#### [阅读节选]
#####

论社会主义初级阶段的来源与出路(三)5


论社会主义初级阶段的来源与出路(三)5
栗彦卿
1、首先,我们在前面继承马克思主义历史唯物主义一般原理,和创新研究发展的基础上,重新规定完全的更加辩证的历史唯物主义一般原理
马克思主义原生态的历史唯物主义的一般原理,简称唯物史观,认为一切重要历史事件的终极原因和伟大动力是社会的经济发展,是生产方式和交换方式的改变,是由此产生的社会之划分为不同的阶级,是这些阶级彼此之间的斗争;认为历史发展是有其特定规律的,即生产力决定生产关系,生产关系对生产力有反作用,生产关系一定要适应生产力的发展,伴随着生产力的发展,人类社会从原始社会,奴隶社会,封建社会,资本主义社会,社会主义社会,最终走向共产主义社会;认为物质生活的生产方式决定社会生活、政治生活和精神生活的一般过程,社会存在决定社会意识,社会意识又反作用于社会存在,生产力和生产关系之间的矛盾、经济基础与上层建筑之间的矛盾,是推动一切社会发展的基本矛盾,在阶级社会中,社会基本矛盾表现为阶级斗争,阶级斗争是阶级社会发展的直接动力,阶级斗争的最高形式是进行社会革命,夺取国家政权,社会发展的历史是人民群众的实践活动的历史,人民群众是历史的创造者,但人民群众创造历史的活动和作用总是受到一定历史阶段的经济、政治和思想文化条件的制约;认为社会主义革命的突破和无产阶级政权的建立,至少是西方几个发达国家的同时行动,预测东方国家由于与西方发达国家同一时代,就有了可以借鉴其一切积极文明的东西,实现跨越式(超越资本主义“卡夫丁”峡谷)发展的可能(仅是预测)。

#####

#### [记录列表]

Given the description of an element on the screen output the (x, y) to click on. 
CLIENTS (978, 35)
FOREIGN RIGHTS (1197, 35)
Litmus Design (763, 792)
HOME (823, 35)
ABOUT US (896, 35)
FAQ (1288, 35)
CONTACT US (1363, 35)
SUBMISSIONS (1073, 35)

#####

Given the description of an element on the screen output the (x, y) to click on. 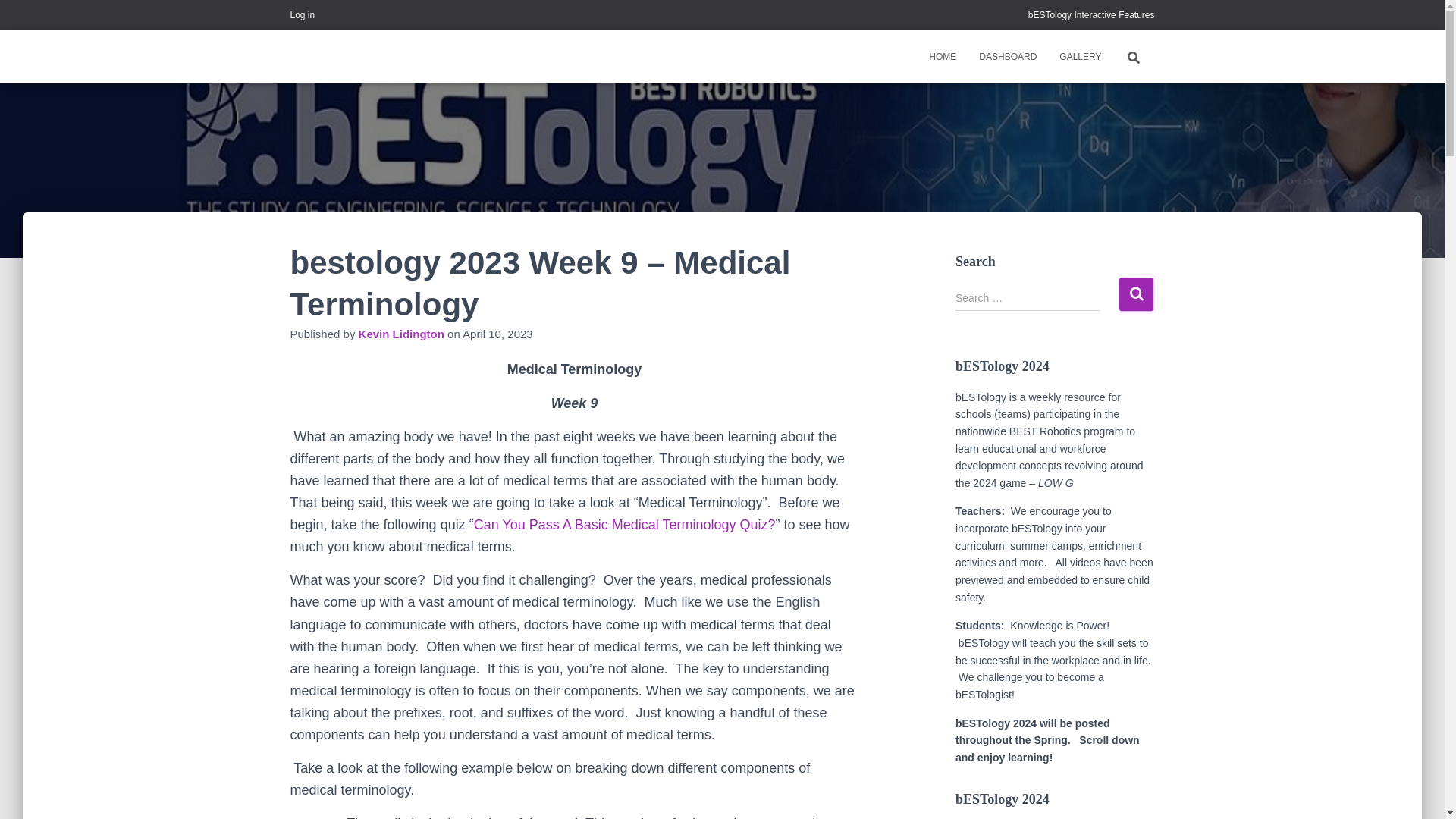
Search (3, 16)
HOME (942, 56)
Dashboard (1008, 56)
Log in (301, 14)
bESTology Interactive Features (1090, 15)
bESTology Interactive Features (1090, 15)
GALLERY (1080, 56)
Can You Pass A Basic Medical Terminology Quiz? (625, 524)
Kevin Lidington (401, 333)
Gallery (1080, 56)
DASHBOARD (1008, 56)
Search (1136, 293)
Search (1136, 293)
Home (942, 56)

#####

#### [任务目标]
依据阅读节选,唯物史观认为阶级斗争的最高形式是什么?

#### [完成练习]
进行社会革命,夺取国家政权。